→ Materials provided:
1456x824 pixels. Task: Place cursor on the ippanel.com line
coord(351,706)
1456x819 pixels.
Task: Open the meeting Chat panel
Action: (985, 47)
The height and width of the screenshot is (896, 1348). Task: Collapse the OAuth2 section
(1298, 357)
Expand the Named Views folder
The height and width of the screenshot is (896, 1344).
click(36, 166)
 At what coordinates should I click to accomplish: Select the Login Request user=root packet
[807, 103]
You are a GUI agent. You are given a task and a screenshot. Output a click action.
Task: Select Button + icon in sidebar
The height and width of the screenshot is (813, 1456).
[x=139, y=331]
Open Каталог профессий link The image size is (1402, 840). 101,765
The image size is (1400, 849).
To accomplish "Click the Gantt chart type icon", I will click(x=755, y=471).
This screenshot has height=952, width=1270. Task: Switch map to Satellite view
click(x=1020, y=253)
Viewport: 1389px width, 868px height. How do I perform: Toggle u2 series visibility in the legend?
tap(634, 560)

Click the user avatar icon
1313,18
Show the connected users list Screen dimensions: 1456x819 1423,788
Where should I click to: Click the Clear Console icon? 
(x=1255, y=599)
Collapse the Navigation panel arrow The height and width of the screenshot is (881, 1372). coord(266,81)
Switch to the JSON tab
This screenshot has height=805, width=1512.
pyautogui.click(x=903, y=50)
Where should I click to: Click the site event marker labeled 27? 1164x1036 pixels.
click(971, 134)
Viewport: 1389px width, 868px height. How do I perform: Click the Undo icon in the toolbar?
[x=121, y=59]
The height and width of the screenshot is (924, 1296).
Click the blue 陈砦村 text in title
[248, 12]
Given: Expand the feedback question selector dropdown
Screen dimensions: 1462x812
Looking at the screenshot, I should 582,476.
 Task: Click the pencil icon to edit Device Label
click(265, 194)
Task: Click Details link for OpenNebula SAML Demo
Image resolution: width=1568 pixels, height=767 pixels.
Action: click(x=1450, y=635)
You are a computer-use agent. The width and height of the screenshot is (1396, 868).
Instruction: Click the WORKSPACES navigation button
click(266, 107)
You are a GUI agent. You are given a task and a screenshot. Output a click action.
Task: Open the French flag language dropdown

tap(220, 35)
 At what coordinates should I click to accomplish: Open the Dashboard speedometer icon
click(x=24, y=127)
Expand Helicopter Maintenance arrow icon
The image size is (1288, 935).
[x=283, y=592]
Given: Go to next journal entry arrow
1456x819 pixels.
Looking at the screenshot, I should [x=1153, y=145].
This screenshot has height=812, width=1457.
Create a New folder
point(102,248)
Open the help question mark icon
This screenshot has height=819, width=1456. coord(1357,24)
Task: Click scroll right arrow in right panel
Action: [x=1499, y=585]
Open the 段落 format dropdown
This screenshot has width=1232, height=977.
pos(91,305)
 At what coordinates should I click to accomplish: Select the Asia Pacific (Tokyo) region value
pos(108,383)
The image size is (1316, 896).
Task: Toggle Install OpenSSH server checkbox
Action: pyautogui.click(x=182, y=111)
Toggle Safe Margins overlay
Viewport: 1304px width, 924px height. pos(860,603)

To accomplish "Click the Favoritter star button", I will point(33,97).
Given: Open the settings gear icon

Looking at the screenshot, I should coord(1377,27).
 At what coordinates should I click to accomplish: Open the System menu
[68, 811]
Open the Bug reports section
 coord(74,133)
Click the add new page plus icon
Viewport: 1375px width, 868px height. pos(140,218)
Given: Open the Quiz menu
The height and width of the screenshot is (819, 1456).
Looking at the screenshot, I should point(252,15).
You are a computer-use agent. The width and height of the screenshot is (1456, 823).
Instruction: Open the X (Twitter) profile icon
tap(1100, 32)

→ What the task requires:
From the line that contains "the System menu" through the last line of the records above, copy every line exactly and leave out the rest.

→ Output below:
 At what coordinates should I click to accomplish: Open the System menu
[68, 811]
Open the Bug reports section
 coord(74,133)
Click the add new page plus icon
Viewport: 1375px width, 868px height. pos(140,218)
Given: Open the Quiz menu
The height and width of the screenshot is (819, 1456).
Looking at the screenshot, I should point(252,15).
You are a computer-use agent. The width and height of the screenshot is (1456, 823).
Instruction: Open the X (Twitter) profile icon
tap(1100, 32)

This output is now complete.